A neighbor suggested we call the school to enroll early because a kindergarten teacher at the school spent her summer interviewing incoming kindergarteners to ensure that classrooms were balanced with wired kids and calm kids. Mrs. Newman reached out to us directly.
She also promised us that our son and every other student in her class would read by the time he left kindergarten — a promise she fulfilled. I was particularly worried about it because my family has a long history of dyslexia. She gave every student who walked in her classroom, no questions asked, ziplock bags filled with books (which she collected on her own time). At the end of the school year, she celebrated the total number of books read by each student. Money couldn’t buy the effect she had on generations of America’s kids.
Around that time, my son went to the open house of a private school his friend was attending. I heard the boys talking after they came out of the bathroom, “Why is your school so nice?” my son asked. Later, I asked my son if they had a Mrs. Newman. No, they didn’t, he said (he himself is a great judge of teachers, and a very selective one at that).

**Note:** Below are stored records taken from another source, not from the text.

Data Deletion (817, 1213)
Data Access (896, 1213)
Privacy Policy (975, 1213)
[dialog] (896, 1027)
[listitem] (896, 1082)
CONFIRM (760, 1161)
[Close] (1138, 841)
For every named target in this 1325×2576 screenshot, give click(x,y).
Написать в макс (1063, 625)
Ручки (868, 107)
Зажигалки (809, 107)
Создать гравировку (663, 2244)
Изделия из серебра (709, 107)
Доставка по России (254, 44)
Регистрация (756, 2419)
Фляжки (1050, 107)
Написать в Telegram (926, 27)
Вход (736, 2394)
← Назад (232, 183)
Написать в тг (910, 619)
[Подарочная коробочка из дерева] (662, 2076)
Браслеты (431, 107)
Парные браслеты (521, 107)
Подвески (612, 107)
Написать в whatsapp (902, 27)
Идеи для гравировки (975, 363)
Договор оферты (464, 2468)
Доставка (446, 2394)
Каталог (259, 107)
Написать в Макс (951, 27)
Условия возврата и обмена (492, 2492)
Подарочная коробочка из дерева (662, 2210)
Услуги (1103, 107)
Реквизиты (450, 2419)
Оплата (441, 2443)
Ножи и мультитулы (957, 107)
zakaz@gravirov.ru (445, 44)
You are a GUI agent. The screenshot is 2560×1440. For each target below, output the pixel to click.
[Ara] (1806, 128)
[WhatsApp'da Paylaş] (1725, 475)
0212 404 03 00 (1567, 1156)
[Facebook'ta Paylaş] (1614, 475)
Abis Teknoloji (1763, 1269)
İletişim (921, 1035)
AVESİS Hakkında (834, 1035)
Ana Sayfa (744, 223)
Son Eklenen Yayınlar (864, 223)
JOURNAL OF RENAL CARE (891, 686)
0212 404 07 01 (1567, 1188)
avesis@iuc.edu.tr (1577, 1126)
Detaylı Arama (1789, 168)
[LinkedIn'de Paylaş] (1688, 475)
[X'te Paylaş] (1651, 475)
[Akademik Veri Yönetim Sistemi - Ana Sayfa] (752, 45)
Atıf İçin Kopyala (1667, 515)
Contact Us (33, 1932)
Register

A school is more than nice bathrooms, I told him.
Education for our future
My son was in second grade, just getting ready for spring break, in March 2020. They were scheduled to perform The Lion King. They never put on the production. When rumors started that schools might close, I thought — knowing the essential nature of our public schools to our communities — that they would be the last thing to close.
They were one of the first.
I believe closing our schools will be one of this generation’s biggest regrets.
In my son’s world, everything came to a halt. My son didn’t see his friends. He became lonely and frustrated.
Each state had its own reopening process. That’s what President Trump said he wanted more of last week — more state control of education.
California, for its part, didn’t bask itself in glory with COVID closures. It took us nearly 2 years to fully reopen.
When we did finally reopen schools, things were different. Parents fought over masks, over vaccines. Many kids fell behind. And some of our best educators — one of my son’s teachers every Thursday hosted a Zoom game night — now had different struggles: kids at every different level coming back, with social and emotional problems that could take years to correct.
When I saw the doubt on educators’ faces last Thursday it felt familiar. The doubts of whether our leadership is up to the challenges we face.
Like early COVID Zoom meetings of parents, unsure whether we were making good decisions. We still don’t know precisely how the change at the federal level will affect the states, though there’s rightful worry for changes, at a time when distractions from our real challenges abound.
And communities coming together for public education, something vaguely promised in the signed executive order? I hope so. I’m not sure President Trump has much of a track record leading there.
What I am certain of is that America is less without robust public education. And there have been so many obstacles and doubts put on a system that is too often called out for the issues and not often enough recognized for its successes. That should change. In our public school, far away from the President’s pen, there were plenty of successes to celebrate.